For more information on The Virtual Brain (TVB) please see www.thevirtualbrain.org
For questions and other enquiries please contact
Michael Schirner ([email protected]) or Petra Ritter ([email protected]).
./tvbii <parameter_file> <subject_id>
Example
./tvbii param_set_1 UE_20120803
• The first argument specifies a text file that contains parameters (see the file 'param_set_1' for an example and description of paramters)
• The second argument specifies the subject-id for the input files contained in the folder 'input'. Each of the three input files must have <subject_id> as prefix and as suffix either "_SC_strengths.txt", "_SC_distances.txt" or, "_SC_regionids.txt". The three files specify structural connectivity of the brain network model in a sparse matrix format. The enclosed Matlab script generate_input_SC.m generates these input files from Matlab's standard matrix format.

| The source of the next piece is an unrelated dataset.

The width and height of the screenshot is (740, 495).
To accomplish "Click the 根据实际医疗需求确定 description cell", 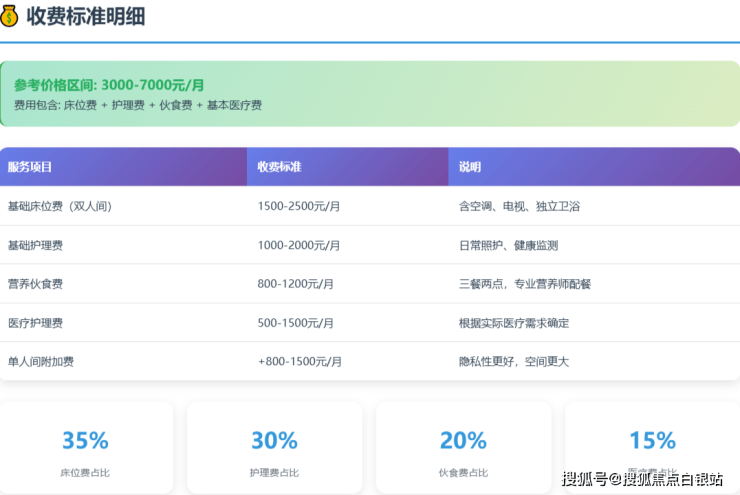I will pos(514,323).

• Results are written into folder 'output'. File-schema: BOLD_<parameter_file>.txt; the first n lines (n=number of regions) contain two columns each that contain the sum of all input strengths for that region and the J_i value found during FIC tuning, respectively. The following t lines contain n columns each and contain simulated fMRI BOLD activity for t time points.
• The relative folder structure, i.e., the location of the folders 'input' and 'output' relative to the program binary needs to remain stable, otherwise the program won't be able to read or write data.

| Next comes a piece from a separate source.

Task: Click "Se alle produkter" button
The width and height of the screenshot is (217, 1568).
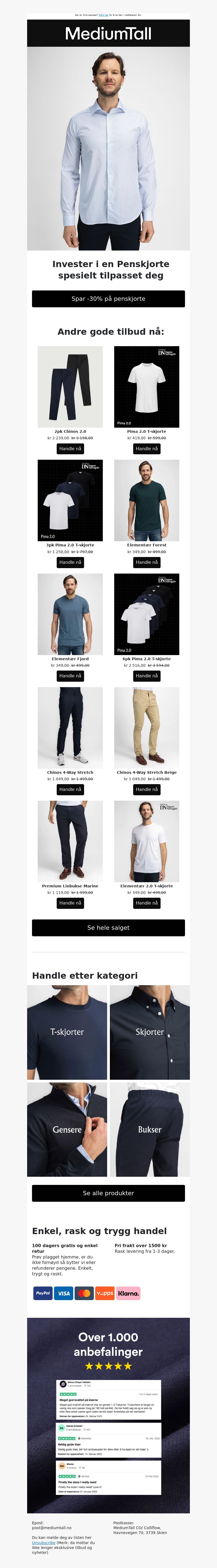Action: tap(108, 1193)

• Due to optimization reasons, the number of nodes must be divisible by four. If the number of nodes is not divisible by four, "fake" regions must be added that contain zero coupling to other nodes (all zeros in strength matrix).
Compile the C code with a compiler with support for SSE instructions enabled. I found the following combination of flags yields good performance (in terms of simulation speed) with the GNU C compiler
gcc -Wall -std=c99 -msse2 -O3 -ftree-vectorize -ffast-math -funroll-loops -fomit-frame-pointer -m64 -lm main.c -o tvb
Deco, G., Ponce-Alvarez, A., Hagmann, P., Romani, G. L., Mantini, D., & Corbetta, M. (2014). How local excitation–inhibition ratio impacts the whole brain dynamics. Journal of Neuroscience, 34(23), 7886-7898.
Schirner, M., McIntosh, A. R., Jirsa, V., Deco, G., & Ritter, P. (2018). Inferring multi-scale neural mechanisms with brain network modelling. Elife, 7, e28927.
Shen, K., Bezgin, G., Schirner, M., Ritter, P., Everling, S., McIntosh, A. R. (2019) A macaque connectome for large-scale network simulations in TheVirtualBrain. (under review)
Wong, K. F., & Wang, X. J. (2006). A recurrent network mechanism of time integration in perceptual decisions. Journal of Neuroscience, 26(4), 1314-1328.